══ Extrait du document

Les raisons pour lesquelles les gardiens pensent que les chiens apprécient le sport sont qu’ils ont l’air motivés (37,5 %), heureux (31,3 %), excités (22,9 %), impatients (8,3 %), concentrés (5,2 %), demandeurs (5,2 %), attentifs (3,1 %) et qu’ils sont nés pour cela (3,1 %). Les éléments que les participants pensent que leur chien apprécie le plus dans ce sport sont l’activité physique (90,3%), le partage avec son humain (82,8%), passer du temps à l’extérieur (56,0%), la stimulation mentale (29,9%), la socialisation avec d’autres chiens (20,2%) et la socialisation avec d’autres humains (3,0%) (Figure 3).
C. Impact sur la relation chien-humain
Ce que les répondants apprécient le plus dans la pratique de ces sports est de partager une activité avec leur chien (97,8%), de faire un effort physique (71,6%), de passer du temps à l’extérieur (59,7%), de socialiser avec d’autres personnes (25,4%), et une personne a déclaré ne pas aimer ce sport et le faire pour son chien.

════

# [Série de tâches]
1. D'après l'extrait, pourquoi les gardiens pensent-ils que leurs chiens apprécient le sport ? Répondez en une à trois phrases.
2. Répondez à ces questions à l'aide de l'extrait :
(a) Quel pourcentage de participants pense que leur chien apprécie le plus l'activité physique ?
(b) Qu'est-ce que les répondants apprécient le plus dans la pratique de ces sports, et dans quelle proportion ?
(c) Combien de personnes ont déclaré ne pas aimer ce sport ?
Les éléments fournis n'ont aucun lien avec l'extrait.

══ Informations fournies

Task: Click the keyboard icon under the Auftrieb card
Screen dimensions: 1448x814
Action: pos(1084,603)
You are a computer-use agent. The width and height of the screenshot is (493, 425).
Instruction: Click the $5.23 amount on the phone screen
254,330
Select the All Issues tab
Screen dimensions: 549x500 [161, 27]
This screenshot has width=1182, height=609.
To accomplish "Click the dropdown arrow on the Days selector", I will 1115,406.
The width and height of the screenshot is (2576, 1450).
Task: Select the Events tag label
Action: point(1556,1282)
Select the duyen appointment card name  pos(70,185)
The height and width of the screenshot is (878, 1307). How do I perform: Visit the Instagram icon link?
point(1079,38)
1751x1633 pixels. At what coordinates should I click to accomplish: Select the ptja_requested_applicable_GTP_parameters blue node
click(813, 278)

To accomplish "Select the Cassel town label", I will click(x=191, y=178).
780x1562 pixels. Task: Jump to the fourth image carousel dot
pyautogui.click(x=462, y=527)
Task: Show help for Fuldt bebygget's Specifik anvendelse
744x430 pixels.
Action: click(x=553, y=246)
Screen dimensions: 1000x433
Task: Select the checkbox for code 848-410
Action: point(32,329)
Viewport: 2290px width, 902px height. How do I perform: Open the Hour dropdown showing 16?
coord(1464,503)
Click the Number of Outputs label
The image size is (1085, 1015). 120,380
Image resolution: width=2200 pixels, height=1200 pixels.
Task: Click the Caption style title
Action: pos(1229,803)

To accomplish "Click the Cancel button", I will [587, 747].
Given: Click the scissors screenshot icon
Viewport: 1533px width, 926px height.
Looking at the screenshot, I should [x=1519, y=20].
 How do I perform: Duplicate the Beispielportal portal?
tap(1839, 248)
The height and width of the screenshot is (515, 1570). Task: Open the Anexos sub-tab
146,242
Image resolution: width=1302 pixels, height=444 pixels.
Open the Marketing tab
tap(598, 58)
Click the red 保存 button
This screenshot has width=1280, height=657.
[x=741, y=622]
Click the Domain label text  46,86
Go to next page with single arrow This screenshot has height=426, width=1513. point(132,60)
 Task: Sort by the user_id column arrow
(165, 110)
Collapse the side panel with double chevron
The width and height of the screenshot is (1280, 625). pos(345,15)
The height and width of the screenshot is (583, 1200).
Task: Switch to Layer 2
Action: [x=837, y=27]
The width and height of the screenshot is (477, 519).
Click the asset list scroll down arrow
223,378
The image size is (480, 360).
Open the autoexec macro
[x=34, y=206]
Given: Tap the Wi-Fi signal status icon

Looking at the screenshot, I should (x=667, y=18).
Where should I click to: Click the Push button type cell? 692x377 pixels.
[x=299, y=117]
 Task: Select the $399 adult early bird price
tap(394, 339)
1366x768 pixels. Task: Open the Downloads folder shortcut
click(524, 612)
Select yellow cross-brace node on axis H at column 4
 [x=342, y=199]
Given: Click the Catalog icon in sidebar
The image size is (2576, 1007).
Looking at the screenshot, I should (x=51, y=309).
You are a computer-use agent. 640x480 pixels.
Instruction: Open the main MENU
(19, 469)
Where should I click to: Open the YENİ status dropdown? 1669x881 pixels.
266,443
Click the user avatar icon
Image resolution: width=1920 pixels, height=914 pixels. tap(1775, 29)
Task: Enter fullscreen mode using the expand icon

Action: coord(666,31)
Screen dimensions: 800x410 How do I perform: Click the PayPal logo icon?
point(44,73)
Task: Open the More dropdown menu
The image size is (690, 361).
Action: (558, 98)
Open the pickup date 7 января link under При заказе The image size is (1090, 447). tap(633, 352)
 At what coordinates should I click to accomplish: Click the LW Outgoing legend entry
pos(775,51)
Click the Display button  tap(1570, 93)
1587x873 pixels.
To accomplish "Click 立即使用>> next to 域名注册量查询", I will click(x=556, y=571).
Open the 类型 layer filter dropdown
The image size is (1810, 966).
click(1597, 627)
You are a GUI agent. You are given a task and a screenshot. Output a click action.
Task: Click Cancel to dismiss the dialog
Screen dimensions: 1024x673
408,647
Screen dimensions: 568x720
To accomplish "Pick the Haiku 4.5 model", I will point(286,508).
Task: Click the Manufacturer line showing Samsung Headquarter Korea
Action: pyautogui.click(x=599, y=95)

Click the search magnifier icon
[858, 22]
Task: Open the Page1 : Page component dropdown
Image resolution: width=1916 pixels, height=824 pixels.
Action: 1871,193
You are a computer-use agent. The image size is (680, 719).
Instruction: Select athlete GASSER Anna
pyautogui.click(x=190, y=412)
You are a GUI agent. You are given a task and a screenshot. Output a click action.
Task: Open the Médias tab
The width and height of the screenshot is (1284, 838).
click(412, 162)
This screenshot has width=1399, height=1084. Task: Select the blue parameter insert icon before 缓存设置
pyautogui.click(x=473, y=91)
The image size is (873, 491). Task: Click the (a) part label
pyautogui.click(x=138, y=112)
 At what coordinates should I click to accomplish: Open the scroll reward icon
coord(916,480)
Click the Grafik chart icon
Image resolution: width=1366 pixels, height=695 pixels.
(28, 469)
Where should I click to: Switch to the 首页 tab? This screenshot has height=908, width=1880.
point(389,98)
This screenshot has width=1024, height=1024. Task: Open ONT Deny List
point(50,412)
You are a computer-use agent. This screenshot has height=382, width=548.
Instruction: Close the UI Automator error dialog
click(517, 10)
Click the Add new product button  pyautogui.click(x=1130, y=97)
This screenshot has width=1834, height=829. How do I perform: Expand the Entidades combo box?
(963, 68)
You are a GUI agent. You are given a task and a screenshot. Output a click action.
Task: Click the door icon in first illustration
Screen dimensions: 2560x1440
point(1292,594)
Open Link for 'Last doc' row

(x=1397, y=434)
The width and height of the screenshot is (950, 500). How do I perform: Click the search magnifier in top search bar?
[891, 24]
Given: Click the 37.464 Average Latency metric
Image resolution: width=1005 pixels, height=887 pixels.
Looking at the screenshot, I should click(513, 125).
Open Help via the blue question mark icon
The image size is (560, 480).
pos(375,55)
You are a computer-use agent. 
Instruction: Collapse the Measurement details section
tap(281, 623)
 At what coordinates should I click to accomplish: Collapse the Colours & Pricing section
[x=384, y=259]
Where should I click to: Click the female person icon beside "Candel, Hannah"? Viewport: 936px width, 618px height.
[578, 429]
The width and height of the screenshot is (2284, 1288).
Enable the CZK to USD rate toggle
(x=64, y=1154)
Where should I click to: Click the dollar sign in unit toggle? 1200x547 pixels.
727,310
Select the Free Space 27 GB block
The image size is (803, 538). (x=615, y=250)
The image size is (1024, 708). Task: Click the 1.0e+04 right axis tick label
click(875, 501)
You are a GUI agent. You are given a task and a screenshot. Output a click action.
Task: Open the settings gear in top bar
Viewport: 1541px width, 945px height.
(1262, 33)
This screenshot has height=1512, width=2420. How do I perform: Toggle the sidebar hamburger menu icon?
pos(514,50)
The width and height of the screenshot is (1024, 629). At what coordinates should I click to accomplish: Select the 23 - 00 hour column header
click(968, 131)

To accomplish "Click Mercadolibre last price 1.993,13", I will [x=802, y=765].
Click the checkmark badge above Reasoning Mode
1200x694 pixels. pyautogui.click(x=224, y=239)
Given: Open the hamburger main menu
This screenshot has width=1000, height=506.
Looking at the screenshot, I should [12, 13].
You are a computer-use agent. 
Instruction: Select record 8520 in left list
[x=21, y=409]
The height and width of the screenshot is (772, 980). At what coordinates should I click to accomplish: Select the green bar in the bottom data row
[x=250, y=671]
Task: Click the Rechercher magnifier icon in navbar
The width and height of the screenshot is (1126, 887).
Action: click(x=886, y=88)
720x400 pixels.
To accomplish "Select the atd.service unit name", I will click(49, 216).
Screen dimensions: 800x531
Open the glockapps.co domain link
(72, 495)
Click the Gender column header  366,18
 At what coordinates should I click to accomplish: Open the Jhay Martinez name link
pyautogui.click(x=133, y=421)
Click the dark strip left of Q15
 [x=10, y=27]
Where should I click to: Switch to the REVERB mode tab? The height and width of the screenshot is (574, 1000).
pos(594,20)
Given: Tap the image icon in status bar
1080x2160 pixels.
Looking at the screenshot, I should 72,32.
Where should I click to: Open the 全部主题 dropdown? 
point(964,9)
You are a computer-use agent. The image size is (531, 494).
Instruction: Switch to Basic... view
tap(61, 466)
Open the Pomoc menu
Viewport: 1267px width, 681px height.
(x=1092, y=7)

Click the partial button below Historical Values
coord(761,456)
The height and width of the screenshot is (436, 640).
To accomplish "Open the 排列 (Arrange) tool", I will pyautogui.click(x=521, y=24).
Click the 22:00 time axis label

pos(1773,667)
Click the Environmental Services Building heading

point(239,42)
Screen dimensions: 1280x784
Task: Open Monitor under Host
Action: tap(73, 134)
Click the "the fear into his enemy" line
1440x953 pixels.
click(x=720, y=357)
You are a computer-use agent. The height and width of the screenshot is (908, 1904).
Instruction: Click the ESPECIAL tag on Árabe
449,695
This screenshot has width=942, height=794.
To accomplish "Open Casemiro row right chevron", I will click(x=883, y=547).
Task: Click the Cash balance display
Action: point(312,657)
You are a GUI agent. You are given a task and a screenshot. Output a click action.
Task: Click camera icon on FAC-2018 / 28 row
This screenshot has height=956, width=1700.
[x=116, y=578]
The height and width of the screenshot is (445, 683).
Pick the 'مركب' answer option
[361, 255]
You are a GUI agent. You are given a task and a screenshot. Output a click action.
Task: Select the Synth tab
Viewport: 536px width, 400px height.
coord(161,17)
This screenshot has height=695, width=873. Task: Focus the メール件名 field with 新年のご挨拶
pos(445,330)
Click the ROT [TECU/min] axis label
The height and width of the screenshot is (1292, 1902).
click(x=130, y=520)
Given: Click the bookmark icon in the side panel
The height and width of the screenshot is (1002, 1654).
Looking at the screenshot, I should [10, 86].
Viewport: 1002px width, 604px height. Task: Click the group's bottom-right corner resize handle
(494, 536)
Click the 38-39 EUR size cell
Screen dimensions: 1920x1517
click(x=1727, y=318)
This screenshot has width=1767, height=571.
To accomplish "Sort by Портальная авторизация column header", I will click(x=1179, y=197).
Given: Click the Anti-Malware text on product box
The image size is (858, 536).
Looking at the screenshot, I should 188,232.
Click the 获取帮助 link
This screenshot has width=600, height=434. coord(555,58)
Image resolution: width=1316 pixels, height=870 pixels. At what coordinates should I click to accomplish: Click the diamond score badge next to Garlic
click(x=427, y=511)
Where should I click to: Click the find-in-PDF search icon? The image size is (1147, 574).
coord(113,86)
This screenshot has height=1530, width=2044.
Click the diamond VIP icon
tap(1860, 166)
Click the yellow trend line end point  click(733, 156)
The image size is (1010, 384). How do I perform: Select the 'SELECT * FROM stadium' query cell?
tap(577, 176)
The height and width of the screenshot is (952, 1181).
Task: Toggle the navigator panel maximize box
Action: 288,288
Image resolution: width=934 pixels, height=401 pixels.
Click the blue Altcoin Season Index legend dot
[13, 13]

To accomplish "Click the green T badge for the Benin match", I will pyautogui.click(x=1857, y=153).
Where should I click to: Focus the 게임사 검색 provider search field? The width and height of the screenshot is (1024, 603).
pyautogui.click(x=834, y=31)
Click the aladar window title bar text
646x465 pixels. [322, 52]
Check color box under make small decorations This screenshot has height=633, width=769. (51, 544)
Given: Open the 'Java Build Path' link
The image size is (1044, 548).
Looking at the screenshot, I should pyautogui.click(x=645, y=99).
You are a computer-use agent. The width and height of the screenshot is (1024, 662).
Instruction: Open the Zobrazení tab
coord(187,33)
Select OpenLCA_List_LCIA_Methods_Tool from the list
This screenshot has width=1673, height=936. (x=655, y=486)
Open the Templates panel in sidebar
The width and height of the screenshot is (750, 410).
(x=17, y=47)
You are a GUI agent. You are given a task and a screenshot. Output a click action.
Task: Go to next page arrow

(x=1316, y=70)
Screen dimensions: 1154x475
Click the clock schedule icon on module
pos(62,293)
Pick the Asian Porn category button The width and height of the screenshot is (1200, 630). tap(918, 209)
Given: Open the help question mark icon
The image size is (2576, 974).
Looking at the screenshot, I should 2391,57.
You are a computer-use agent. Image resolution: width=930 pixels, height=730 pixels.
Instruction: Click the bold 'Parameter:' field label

════

# [Exercice corrigé]
1. Les gardiens le pensent surtout parce que leurs chiens ont l'air motivés (37,5 %), heureux (31,3 %) ou excités (22,9 %). Ils citent aussi des chiens impatients (8,3 %), concentrés (5,2 %), demandeurs (5,2 %), attentifs (3,1 %) ou nés pour cela (3,1 %).

2.
(a) 90,3 %.
(b) Partager une activité avec leur chien, à 97,8 %.
(c) Une personne, qui le pratique pour son chien.